E. M. la Divine Barbare: roman confidentiel non finito (questo il lungo titolo, la collana è la prestigiosa «blanche» dell’editore Gallimard) covava sotto le ceneri da tutto quel tempo. Schifano aveva pubblicato, a ridosso dei fatti, o meglio della morte di Elsa Morante, un lungo articolo sotto forma di intervista, in cui aveva svelato i «segreti» che la scrittrice gli aveva confessato sulla sua vita in quella camera della clinica Villa Margherita, colta lei stessa da trasporto amoroso. E poi, anno dopo anno, aveva alimentato il culto nelle forme più varie: con i Cahiers a lei dedicati e che portano il suo nome, creati da Schifano con Tjuna Notarbartolo. In tanti altri modi, evocandola sempre, ma soprattutto coltivando la passione dentro di sé. Come gravido di lei. Era inevitabile che, un giorno o l’altro, ne nascesse un romanzo. Schifano è uomo di forti sentimenti, li fa crescere finché esplodono.
Letto in controluce, è un romanzo che fa rivivere come in un presente mai interrotto la Roma della cultura, gli Anni Sessanta, in cui si aggirano Moravia, Pasolini… Ma il cuore palpitante del libro sta in quel tu, la scrittura rivolta alla Divina, le parole carezzevoli che ne avvolgono il povero corpo.

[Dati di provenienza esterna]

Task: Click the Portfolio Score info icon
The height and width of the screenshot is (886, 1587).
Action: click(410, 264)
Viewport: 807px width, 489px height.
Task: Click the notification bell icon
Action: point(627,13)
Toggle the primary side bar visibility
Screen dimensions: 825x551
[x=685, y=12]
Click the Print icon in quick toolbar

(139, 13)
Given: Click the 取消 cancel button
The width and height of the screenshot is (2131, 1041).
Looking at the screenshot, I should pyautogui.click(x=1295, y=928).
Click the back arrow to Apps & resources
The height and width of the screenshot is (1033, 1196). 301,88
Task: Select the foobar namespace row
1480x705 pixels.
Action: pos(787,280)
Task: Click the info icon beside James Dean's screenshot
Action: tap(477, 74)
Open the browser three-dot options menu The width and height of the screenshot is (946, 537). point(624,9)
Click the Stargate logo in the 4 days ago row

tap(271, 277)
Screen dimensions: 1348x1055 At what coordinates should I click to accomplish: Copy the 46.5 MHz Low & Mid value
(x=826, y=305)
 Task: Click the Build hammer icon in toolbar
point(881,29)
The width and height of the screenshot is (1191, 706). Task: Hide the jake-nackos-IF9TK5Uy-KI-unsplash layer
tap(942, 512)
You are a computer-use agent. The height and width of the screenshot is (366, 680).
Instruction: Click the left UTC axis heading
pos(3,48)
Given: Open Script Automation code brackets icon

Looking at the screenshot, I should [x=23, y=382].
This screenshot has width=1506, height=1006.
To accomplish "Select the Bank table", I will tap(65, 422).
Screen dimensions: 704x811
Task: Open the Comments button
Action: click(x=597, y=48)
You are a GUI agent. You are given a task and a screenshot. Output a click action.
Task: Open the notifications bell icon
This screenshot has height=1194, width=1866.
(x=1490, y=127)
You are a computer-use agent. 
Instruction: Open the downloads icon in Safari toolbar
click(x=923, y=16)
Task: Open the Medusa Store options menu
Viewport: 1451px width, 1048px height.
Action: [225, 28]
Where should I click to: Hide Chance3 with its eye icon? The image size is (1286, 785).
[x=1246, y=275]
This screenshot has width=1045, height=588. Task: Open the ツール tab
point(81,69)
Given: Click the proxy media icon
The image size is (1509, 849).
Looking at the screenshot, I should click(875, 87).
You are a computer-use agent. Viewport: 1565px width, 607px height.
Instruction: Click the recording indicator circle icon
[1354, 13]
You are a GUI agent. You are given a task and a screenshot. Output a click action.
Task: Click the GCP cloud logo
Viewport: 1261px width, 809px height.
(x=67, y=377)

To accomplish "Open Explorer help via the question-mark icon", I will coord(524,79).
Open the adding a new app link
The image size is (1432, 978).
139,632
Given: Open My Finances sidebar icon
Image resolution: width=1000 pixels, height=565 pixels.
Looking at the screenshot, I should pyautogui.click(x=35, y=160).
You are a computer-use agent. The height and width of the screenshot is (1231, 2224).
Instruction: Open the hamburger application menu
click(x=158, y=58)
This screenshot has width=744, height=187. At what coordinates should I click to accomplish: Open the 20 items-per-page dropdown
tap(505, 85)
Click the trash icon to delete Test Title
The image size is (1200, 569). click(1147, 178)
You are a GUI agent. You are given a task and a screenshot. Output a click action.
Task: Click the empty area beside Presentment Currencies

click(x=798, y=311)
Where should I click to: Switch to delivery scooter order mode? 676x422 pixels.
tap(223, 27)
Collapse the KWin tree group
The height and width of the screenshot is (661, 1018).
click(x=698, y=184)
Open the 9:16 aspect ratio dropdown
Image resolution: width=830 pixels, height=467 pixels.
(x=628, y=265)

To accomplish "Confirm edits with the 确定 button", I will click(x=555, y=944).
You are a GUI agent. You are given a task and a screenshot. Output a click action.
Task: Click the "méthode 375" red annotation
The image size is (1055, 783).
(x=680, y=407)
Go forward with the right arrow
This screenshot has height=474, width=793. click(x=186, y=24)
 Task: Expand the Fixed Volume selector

«Stringi gli occhi. Mi stringi la mano. Stringi le labbra» sono le prime parole della lunga dichiarazione d’amore. «Non sbatti più le palpebre. Ho l’impressione che non respiri più. Fai la morta. Come tanto tempo fa, qualche anno dopo il vostro matrimonio – che lui non voleva, mi hai detto, che gli hai strappato… Sì, sapevo che Alberto non mi amava…». Procede così, con una sorta di dialogo che è insieme riportato – il dialogo che effettivamente Elsa e Jean-Noël scambiarono fitto e senza pudori in quei giorni estremi – e sognato, scorre onirico, le battute si intersecano, si stringono come le mani dei due interlocutori. Ed è lui, ad esempio, Giannatale, a riraccontare a lei, Elisa, il giorno in cui le venne presentato Moravia: «Nel novembre del ’36, in quella birreria in piazza Santi Apostoli: salutando l’autore degli Indifferenti , dopo due bicchieri di bianco dei Castelli gli fai scivolare in tasca la chiave della tua stanza…».
«Ché forse tutto l’inventare è ricordarsi» aveva scritto lei nel suo Diario, citazione riportata in esergo da Schifano.
«Ho fatto anche di peggio», risponde a Giannatale, parlando di quel giorno in piazza Santi Apostoli… «Stringi gli occhi, stringi le mie dita… Sotto il foulard rosa che trattiene le prime piccole mèches del tuo cranio rasato per l’operazione, sotto le lenzuola bianche, più nulla muove… La tua mano nella mia è un marmo che brucia».
E via ancora a raccontarle: fai la morta come quella volta dopo la guerra, eri tondetta, occhi da gatta siamese, per terra, nell’entrata, in via dell’Oca. Lui, Alberto, spaventato, aveva chiamato i soccorsi, che erano arrivati subito, e tu eri saltata in piedi, alcune ciocche già bianche anche se sembravi una bambina, e gli avevi riso in faccia. «Non il riso che conosco io, il tuo riso argentato da fata… un riso di strada, che strazia».
Nel dialogo poi s’inserisce anche Alberto: «Mi ha fatto vivere un inferno, sai! Ma anche in qualche modo ha compiuto la mia educazione sentimentale, e quando ho rischiato la deportazione dei nazi-fascisti, ha dato prova di un coraggio, sai, senza pari…».
«Sono sospeso», intercala il narratore, Giannatale, «trattenendo il respiro, alla stretta delle tue dita». Per sei mesi lui trattenne il respiro, fino all’ultimo di lei, «come un ammutinato silenzio».
Il libro si chiude con un pennacchio di farfalle d’oro che volano via nel vento sul mare di Arturo: quelle ceneri liberate «secondo la tua volontà segreta», scrive Schifano, «in quello che tu chiami, Elisa, il mistero delirante dell’amore».
Era stato Carlo Cecchi, come lui stesso rivelò candidamente all’epoca, a prestarsi al gesto. Ma questo Schifano lo tace.